MIAMI, Florida -Desde su designación como heredero de la dinastía, Raúl Castro ha insistido en la necesidad de transformar la economía cubana sin alterar un milímetro la ideología del régimen ni sus postulados filosóficos inspirados en la más pura ortodoxia marxista-leninista-estalinista.
De Raúl se comenta que es un tipo pragmático, familiar, contrario a los discursos, enemigo de la burocracia y, además, buen bebedor de vodka. Pero Raul es, igualmente, un ofuscado seguidor de las ideas entronizadas por su hermano acerca de la historia, la política, la economía y la sociedad durante las pasadas cinco décadas.
El jefe del clan Castro Ruz, Fidel, quien recientemente cumplió ochenta y ocho años, todavía tiene la increíble capacidad de levantar un teléfono y poner a temblar al jerarca más alto de la nomenclatura, incluso a su propio hermano.
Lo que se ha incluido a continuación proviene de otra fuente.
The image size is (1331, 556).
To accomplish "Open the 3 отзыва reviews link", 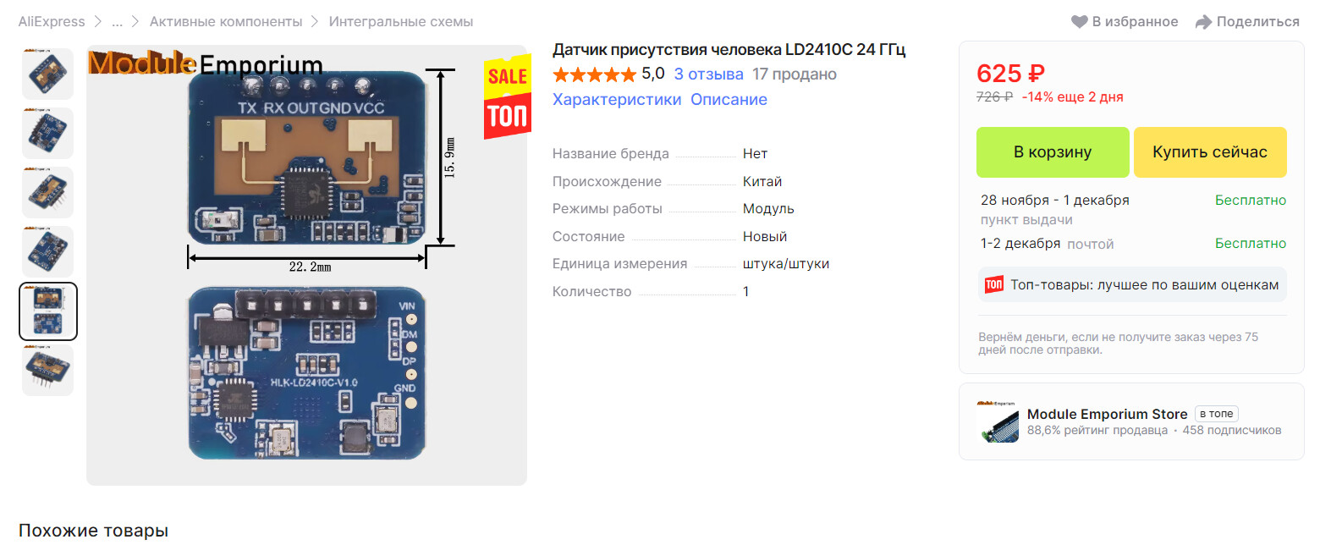I will (708, 74).
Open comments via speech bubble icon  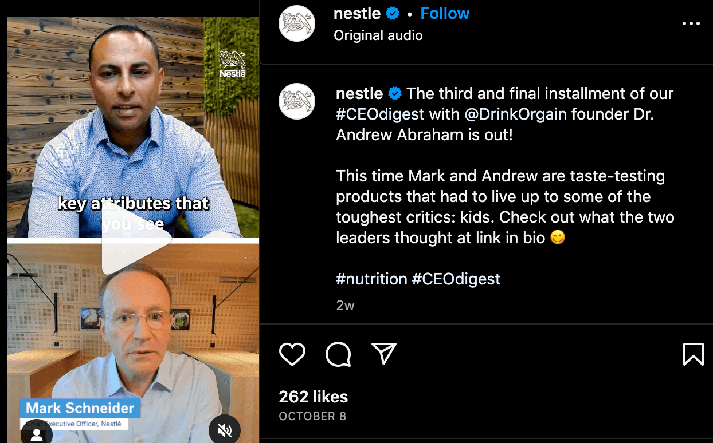(x=338, y=354)
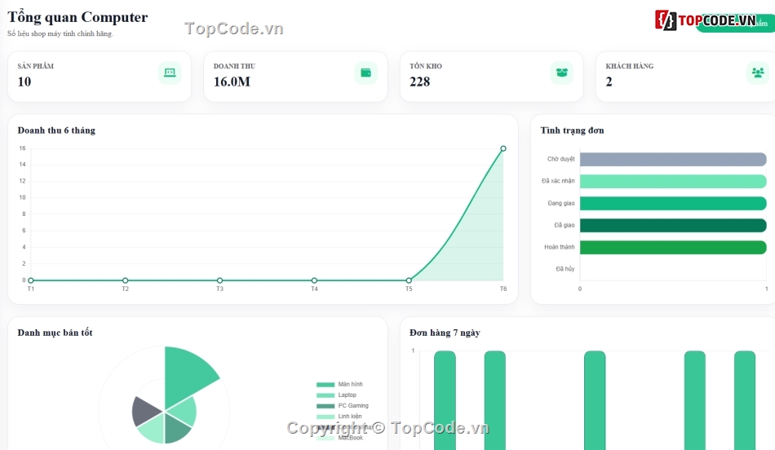Click the first bar in Đơn hàng 7 ngày

pyautogui.click(x=445, y=400)
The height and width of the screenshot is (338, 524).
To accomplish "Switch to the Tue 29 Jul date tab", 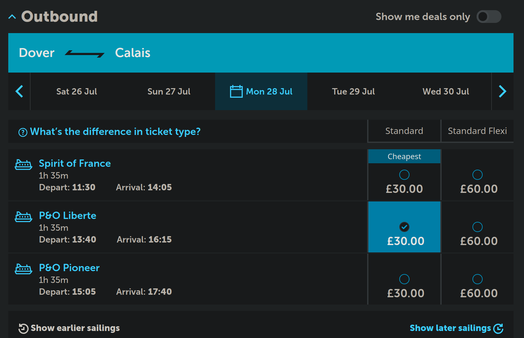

Y si por motivos de salud no pudiera aferrarse al auricular, requiere a uno de sus ayudantes que escriba una larga “reflexión” en la que pudieran mezclarse una variedad de temas, yendo desde la anatomía hasta una tesis sobre el origen de los plátanos verdes o la inmortalidad de las cucarachas ante un ataque nuclear. Viejo y enclenque el otrora dictador aun inspira temor entre sus súbditos porque su nombre forma parte de la mitología revolucionaria.
Es bueno recordar que Raul está ahí no porque fuese electo en un proceso democrático o porque ostente un talento excepcional. Esta ahí porque la dinastía no puede interrumpirse. Raúl es un militar de ordeno y mando, una prolongación de Fidel. Es ese su único mérito.
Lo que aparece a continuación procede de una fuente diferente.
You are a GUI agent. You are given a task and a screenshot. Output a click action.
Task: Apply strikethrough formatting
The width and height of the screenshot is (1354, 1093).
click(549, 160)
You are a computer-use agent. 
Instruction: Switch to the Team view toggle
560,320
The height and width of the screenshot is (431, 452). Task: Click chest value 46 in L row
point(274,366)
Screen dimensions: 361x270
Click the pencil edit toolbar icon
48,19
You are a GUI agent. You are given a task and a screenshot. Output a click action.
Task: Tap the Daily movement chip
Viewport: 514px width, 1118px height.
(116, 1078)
Si se analizan en detalles las “medidas” de Raúl advertimos que están destinadas al consumo y no a la producción. Se trata básicamente de crear una quimera con el objetivo de ganarle al tiempo biológico.
Todas las publicitadas “transformaciones” tienen su génesis, tal vez, en el discurso pronunciado por Fidel Castro durante la apertura del IV Congreso del Partido Comunista celebrado en la ciudad de Santiago de Cuba en octubre de 1991.
En aquella ocasión Castro manifestó su preocupación ante el colapso de la Unión Soviética y señaló que “en el pensamiento revolucionario marxista-leninista estaba, incluso, la posibilidad de construcción capitalista bajo la dirección del proletariado”. Es decir, coquetear con el capitalismo, crear un modelo de desarrollo capitalista, permitir la inversión de capital extranjero pero mantener intacta la teoría de partido único sin la más mínima presunción de una apertura hacia la democracia.
El capitalismo, en su más amplio alcance, posee una condición incontestable: la democracia como fundamento y sostén. Donde no hay democracia no habrá jamás capitalismo por mucho que se le disfrace. La libertad económica demanda libertad en otros frentes, separación de poderes, tribunales independientes, libertad de expresión, de asociación y de inversión.
Los escuálidos trazos” liberadores” planteados por Raúl no van a la medula del problema. Se quedan en la superficie. Se trata de crear un “capitalismo leninista” planteado por su hermano hace más de veinte años. Un “capitalismo” de pacotillas, de quincallería, de baratijas. Un socialismo salvaje.
La receta raulista es sencilla: construir una ilusión de desarrollo, de progreso y hacerle creer a los incautos que se deja a un lado la ortodoxia comunista para reemplazarla por un “capitalismo de estado” similar al creado por los chinos.
¿Posee Raúl un sincero deseo de distanciarse del alucinante proyecto glorificado por su hermano? No es probable. Ni él ni ninguno de los ancianos que lo secundan están dispuestos a emprender una transformación profunda en Cuba porque saben que una ventana abierta a la libertad, el más mínimo atisbo de democracia, significaría el fin de la dinastía.
No defienden una idea ni un proyecto, defienden solamente sus privilegios.